Hong Kong’s press freedom ranking plunged from last year’s 80th place to the current 148th out of 180 countries and territories, according to Reporters Without Borders (RSF). The sharpest drop of the year in RSF’s index puts Hong Kong below the Philippines and above Turkey. Thirteen journalists are now imprisoned in Hong Kong, RSF reported.

More than 170 journalists signed a letter to Richburg and FCC members asking for transparency regarding the awards cancellation. The FCC’s insufficient explanation “arouses suspicion of political compromise with the oppression of press freedom in Hong Kong,” the petition read, and “constitutes an act of disrespect and irresponsibility to the journalists in Asia who risk their lives and freedoms in the defense of professional journalism.”

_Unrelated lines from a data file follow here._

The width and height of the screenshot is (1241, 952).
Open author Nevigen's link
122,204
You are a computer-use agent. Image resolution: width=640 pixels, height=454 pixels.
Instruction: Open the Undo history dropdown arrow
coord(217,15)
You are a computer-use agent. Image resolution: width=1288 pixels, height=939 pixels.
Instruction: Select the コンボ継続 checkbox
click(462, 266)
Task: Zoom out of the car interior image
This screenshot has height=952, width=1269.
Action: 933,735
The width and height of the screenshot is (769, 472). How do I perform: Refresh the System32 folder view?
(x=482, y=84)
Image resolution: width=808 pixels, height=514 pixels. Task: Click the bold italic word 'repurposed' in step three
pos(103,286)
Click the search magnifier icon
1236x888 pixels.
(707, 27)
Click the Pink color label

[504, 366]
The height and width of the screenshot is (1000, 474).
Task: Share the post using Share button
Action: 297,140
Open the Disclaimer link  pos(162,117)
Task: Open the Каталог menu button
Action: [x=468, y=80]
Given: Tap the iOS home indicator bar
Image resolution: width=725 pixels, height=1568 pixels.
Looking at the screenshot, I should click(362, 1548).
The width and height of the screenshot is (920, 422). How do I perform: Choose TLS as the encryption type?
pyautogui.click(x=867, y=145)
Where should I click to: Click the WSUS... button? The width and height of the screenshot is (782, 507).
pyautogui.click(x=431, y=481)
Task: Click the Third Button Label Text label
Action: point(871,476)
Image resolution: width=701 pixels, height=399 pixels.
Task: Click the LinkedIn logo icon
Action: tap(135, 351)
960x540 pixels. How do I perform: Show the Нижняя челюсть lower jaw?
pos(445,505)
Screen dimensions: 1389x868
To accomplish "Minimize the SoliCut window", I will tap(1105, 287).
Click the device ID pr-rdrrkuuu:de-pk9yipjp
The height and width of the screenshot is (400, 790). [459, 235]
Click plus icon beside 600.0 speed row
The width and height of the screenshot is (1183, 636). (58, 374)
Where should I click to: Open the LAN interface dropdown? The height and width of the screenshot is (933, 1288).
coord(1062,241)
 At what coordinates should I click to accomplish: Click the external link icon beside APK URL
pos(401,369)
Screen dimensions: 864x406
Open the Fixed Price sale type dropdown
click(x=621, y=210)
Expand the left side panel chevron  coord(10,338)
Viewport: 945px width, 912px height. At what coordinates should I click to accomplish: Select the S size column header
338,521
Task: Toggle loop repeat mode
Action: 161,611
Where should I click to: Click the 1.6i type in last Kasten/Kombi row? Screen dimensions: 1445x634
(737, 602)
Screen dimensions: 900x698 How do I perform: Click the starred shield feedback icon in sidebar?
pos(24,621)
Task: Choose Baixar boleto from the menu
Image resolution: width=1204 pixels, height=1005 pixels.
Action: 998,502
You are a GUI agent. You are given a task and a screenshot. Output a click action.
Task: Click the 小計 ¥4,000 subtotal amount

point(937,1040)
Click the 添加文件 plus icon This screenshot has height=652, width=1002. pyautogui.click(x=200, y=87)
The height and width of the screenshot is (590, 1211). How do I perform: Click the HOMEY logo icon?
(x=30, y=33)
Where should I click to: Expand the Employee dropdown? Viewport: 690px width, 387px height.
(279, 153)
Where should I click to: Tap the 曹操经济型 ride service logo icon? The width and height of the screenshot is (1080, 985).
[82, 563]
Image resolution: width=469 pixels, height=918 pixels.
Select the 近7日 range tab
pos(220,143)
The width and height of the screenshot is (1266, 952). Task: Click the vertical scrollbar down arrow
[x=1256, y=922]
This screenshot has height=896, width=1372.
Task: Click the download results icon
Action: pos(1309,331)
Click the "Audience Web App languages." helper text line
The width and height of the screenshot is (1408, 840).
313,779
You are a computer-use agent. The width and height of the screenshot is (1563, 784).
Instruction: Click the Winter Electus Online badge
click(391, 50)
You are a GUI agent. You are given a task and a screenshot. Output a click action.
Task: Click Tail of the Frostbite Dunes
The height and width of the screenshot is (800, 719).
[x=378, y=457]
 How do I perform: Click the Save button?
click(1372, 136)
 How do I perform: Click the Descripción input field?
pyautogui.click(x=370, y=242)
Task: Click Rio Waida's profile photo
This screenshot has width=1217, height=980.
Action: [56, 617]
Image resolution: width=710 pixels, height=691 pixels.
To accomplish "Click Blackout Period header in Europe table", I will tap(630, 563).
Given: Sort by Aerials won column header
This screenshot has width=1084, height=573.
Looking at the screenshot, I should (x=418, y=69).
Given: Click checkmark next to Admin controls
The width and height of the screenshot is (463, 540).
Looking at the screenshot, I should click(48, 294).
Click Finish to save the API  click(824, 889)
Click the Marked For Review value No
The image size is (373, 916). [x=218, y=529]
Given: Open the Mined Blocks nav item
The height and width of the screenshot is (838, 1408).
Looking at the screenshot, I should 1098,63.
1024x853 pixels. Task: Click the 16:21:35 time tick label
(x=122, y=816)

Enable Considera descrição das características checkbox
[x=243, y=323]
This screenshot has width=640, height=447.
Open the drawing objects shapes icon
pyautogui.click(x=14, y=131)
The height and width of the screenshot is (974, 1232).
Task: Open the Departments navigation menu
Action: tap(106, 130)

HKJA President Ronson Chan stands outside the shuttered Stand News office on Jan. 7.

HKJA President Ronson Chan stands outside the shuttered Stand News office on Jan. 7. Peter Parks/AFP via Getty Images

Richburg wrote in his response that the petition’s questions “get into areas that I … cannot speak about publicly at this time.” Dropping the awards was “the only plausible way forward” for the board that voted 15 to 1 for the move.

A day after the club announced the cancellation, the Foreign Correspondents’ Club of Japan (FCCJ) presented Hong Kong journalists with its Freedom of the Press Award in the Asia category. The honor recognized their contributions to upholding the values of a free press while often under “extreme pressure.”

Taking over for the FCC, Arizona State University’s Walter Cronkite School of Journalism and Mass Communication will administer the Human Rights Press Awards as of 2023.

Hong Kong’s media environment will be more strained when John Lee takes office as chief executive, the city’s top leader, on July 1. Lee is among the Hong Kong and Chinese officials that Washington sanctioned over the national security law implementation, and he has vowed to bring forward an additional local security law that many think will further curtail freedoms.

Still, Hong Kong journalists persist. A group of reporters, whose outlets had closed, launched on May 16 a news website, The Witness. Covering the trials of prosecuted pro-democracy activists, its webpage states,“We are in Hong Kong and the courts to witness and record.”